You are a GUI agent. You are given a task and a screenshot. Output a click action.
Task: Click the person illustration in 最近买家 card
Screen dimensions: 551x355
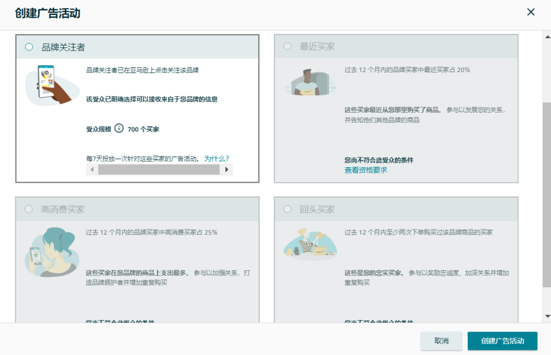click(311, 83)
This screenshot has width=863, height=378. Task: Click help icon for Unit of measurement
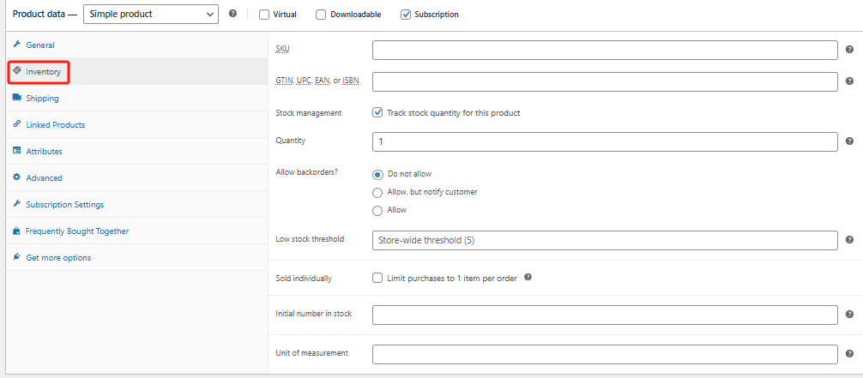[849, 354]
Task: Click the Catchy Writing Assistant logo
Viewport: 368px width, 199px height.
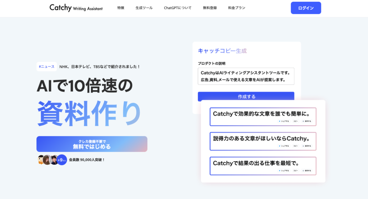Action: point(76,8)
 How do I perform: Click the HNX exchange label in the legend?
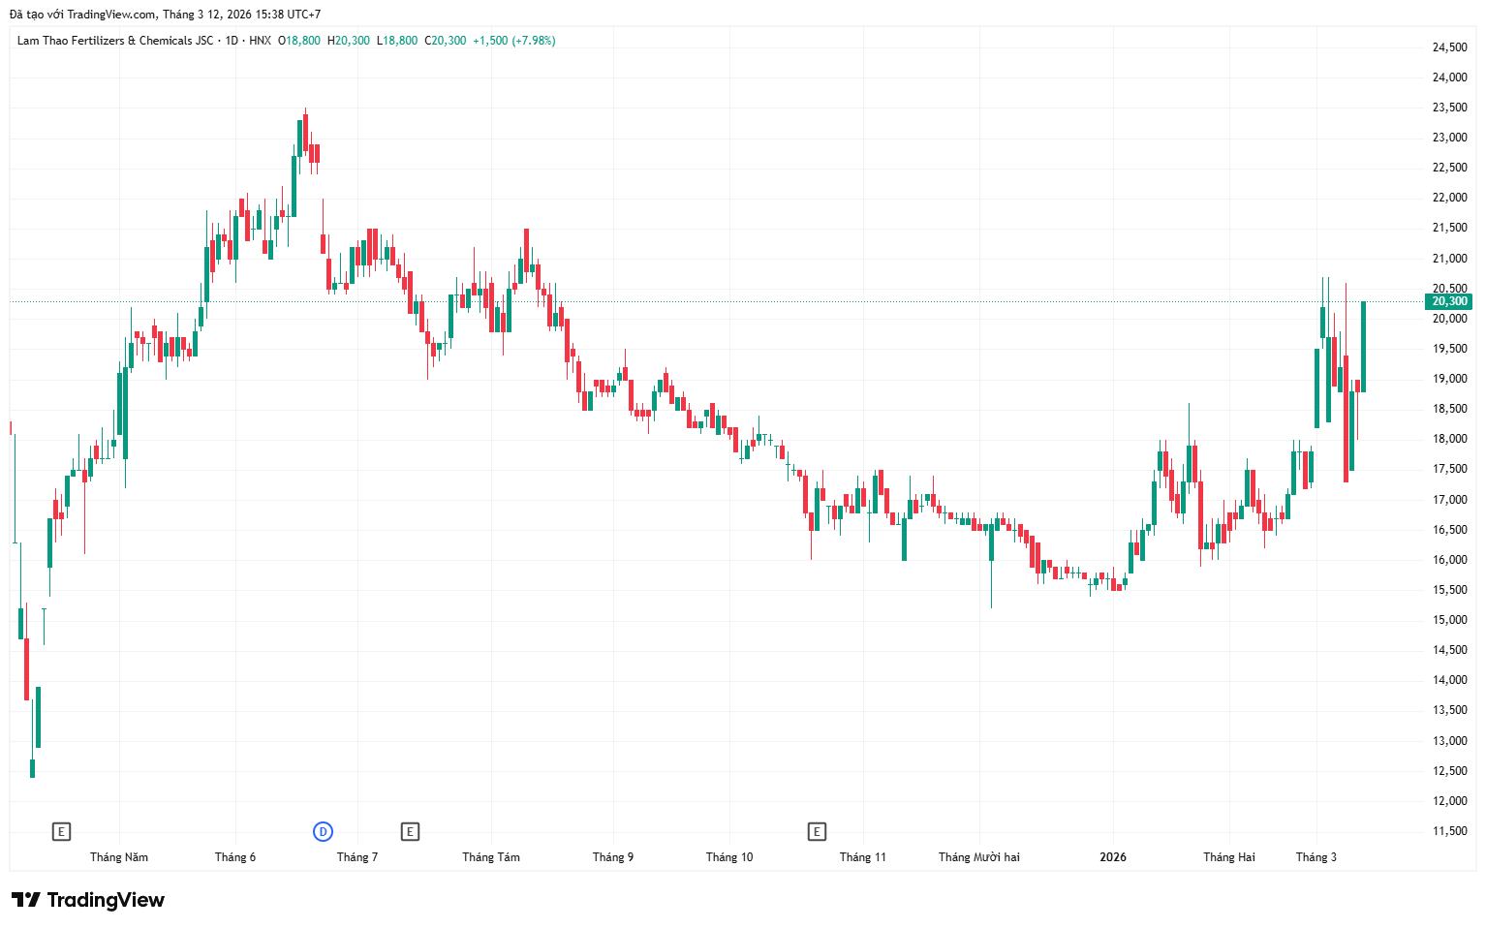(x=260, y=41)
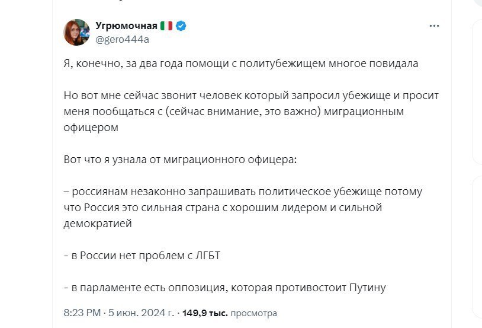Viewport: 482px width, 328px height.
Task: Click the first line starting 'Я, конечно'
Action: click(240, 64)
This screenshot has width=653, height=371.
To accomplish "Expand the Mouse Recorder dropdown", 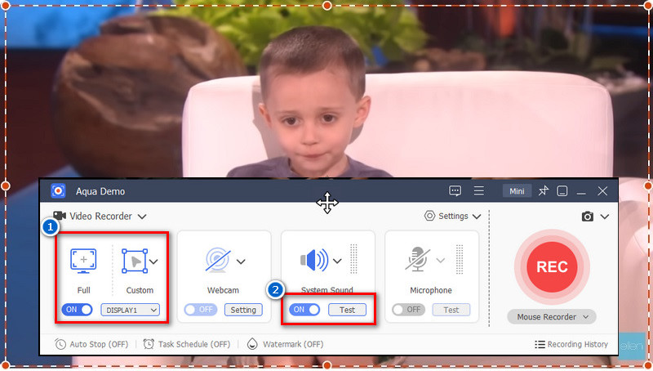I will (552, 316).
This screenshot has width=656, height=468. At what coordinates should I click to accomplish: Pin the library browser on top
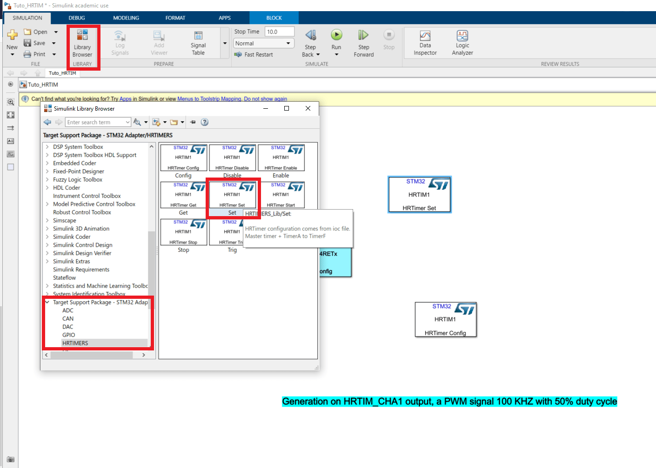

# TASK TO CARRY OUT
The answer must consist solely of the lines from the first line of the data through the line containing "This screenshot has width=653, height=371.", inclusive, reproduced exactly and without pictures.

# ANSWER TO THIS TASK
You are a GUI agent. You are given a task and a screenshot. Output a click action.
Task: Click the person illustration in 最近买家 card
Screen dimensions: 551x355
click(311, 83)
This screenshot has width=863, height=378. Task: Click help icon for Unit of measurement
[849, 354]
Task: Click the Catchy Writing Assistant logo
Viewport: 368px width, 199px height.
Action: point(76,8)
 How do I perform: Click the HNX exchange label in the legend?
(x=260, y=41)
Viewport: 482px width, 328px height.
Task: Click the first line starting 'Я, конечно'
Action: click(240, 64)
This screenshot has width=653, height=371.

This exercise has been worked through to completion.